Hi,
On 25.4.2023 4.55, Finn Thain wrote:
On Tue, 25 Apr 2023, Finn Thain wrote:
...
I wonder if we are seeing some fallout from the issue described in
do_page_fault() i.e. usp is unreliable.
/* Accessing the stack below usp is always a bug. The
"+ 256" is there due to some instructions doing
pre-decrement on the stack and that doesn't show up
until later. */
if (address + 256 < rdusp())
goto map_err;
Maybe we should try modifying get_sigframe() to increase the gap between
the signal and exception frames from 0-1 long words up to 64-65 long
words.
It turns out that doing so (patch below) does make the problem go away.
Was the exception frame getting clobbered?
diff --git a/arch/m68k/kernel/signal.c b/arch/m68k/kernel/signal.c
index b9f6908a31bc..94104699f5a8 100644
--- a/arch/m68k/kernel/signal.c
+++ b/arch/m68k/kernel/signal.c
@@ -862,7 +862,7 @@ get_sigframe(struct ksignal *ksig, size_t frame_size)
{
unsigned long usp = sigsp(rdusp(), ksig);
- return (void __user *)((usp - frame_size) & -8UL);
+ return (void __user *)((usp - 256 - frame_size) & -8UL);
}
static int setup_frame(struct ksignal *ksig, sigset_t *set,
While this is most likely Hatari emulation [1] issue, it has some of the
same triggering conditions, so I thought to mention it...

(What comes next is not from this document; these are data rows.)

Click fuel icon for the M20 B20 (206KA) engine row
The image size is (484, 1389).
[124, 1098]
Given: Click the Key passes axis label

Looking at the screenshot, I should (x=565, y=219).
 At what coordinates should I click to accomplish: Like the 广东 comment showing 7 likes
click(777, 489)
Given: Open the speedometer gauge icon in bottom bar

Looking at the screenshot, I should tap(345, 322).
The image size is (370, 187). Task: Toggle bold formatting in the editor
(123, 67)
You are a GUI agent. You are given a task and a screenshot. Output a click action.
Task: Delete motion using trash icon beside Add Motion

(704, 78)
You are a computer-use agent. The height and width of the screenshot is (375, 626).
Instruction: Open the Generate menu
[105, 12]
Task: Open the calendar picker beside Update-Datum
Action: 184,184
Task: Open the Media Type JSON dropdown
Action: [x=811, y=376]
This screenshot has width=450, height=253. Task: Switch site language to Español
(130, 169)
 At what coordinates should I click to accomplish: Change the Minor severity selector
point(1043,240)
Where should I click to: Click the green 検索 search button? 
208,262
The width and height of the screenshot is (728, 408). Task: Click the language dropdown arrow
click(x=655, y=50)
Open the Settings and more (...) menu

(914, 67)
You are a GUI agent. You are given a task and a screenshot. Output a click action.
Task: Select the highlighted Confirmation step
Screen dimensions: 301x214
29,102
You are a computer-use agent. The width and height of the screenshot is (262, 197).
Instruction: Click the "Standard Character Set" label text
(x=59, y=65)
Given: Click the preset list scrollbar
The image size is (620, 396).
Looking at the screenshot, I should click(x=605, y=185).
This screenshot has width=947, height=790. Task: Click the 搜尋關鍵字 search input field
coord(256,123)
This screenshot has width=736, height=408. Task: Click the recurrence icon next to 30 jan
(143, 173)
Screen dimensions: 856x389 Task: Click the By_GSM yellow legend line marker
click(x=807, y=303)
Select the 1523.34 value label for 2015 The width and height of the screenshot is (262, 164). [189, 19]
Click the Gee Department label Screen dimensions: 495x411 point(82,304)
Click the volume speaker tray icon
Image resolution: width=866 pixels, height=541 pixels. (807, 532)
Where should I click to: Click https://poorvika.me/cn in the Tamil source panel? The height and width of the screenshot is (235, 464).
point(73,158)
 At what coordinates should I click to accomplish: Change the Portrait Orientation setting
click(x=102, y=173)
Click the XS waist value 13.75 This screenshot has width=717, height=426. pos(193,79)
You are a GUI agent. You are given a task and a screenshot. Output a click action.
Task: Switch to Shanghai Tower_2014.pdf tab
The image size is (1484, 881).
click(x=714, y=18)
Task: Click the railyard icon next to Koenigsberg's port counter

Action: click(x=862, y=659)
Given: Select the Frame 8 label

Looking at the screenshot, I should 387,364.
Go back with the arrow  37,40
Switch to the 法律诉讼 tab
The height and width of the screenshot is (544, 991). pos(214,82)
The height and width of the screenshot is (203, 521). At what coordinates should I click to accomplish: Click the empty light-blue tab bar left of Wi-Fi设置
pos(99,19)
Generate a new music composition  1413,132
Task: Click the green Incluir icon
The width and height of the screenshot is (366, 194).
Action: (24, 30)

Above patch does not fix kernel panic I'm seen on booting Linux under
Hatari emulated Atari Falcon, to a small IDE root fs with just (old
Debian) Busybox and a shell script acting as init:
----------------------------------------
Kernel panic - not syncing: Attempted to kill init! exitcode=0x0000000b
CPU: 0 PID: 1 Comm: sh Not tainted 6.2.0hatari-00006-g01793428cbc5-dirty #4
Stack from 00819dc8:
00819dc8 0032b646 0032b646 00027800 00000001 00819de8 00292878
0032b646
00819e0c 0028d60e 00027848 0000000b 0081caff 000300d6 00815a90
00000000
00819f2c 00819e50 00028878 003243fd 0000000b 0000000b 00818007
0081ca30
000300d6 0081caf8 00000001 00819f18 0081bbd0 00819f2c 00000000
00000000
00000000 00000000 00819e60 00028ea0 0000000b 0000000b 00819e98
000303c8
0000000b 00818000 00000002 00000000 00000000 00000000 8017705e
00819f78
Call Trace: [<00027800>] set_cpu_online+0x1c/0x3e
[<00292878>] dump_stack+0x10/0x16
[<0028d60e>] panic+0xc4/0x22a
[<00027848>] arch_local_irq_enable+0x0/0x22
[<000300d6>] do_signal_stop+0x0/0x152
[<00028878>] do_exit+0x138/0x642
[<000300d6>] do_signal_stop+0x0/0x152
[<00028ea0>] do_group_exit+0x22/0x62
[<000303c8>] get_signal+0xf8/0x4ba
[<00003508>] test_ti_thread_flag+0x0/0x1a
[<00003f4a>] do_notify_resume+0x36/0x488
[<00005706>] send_fault_sig+0x28/0x8c
[<00005888>] do_page_fault+0x11e/0x242
[<00005814>] do_page_fault+0xaa/0x242
[<00002814>] do_signal_return+0x10/0x1a
[<00020007>] _I_CALL_TOP+0xd83/0x1900
[<0000b280>] sp_over+0x2c/0x3c
[<00007201>] atari_irq_enable+0x3/0x2a
[<000066f6>] atari_get_hardware_list+0x33a/0x3e8
----------------------------------------
(Only way to get rid of the panic is disabling both CPU cache and
prefetch emulation.)
Is it possible that in your case there's also IRQ (exception) happening
at the same time with page fault and signal?
- Eero
[1] 030 MMU vs. cache/prefetch vs. exception handling vs. IDE emulation.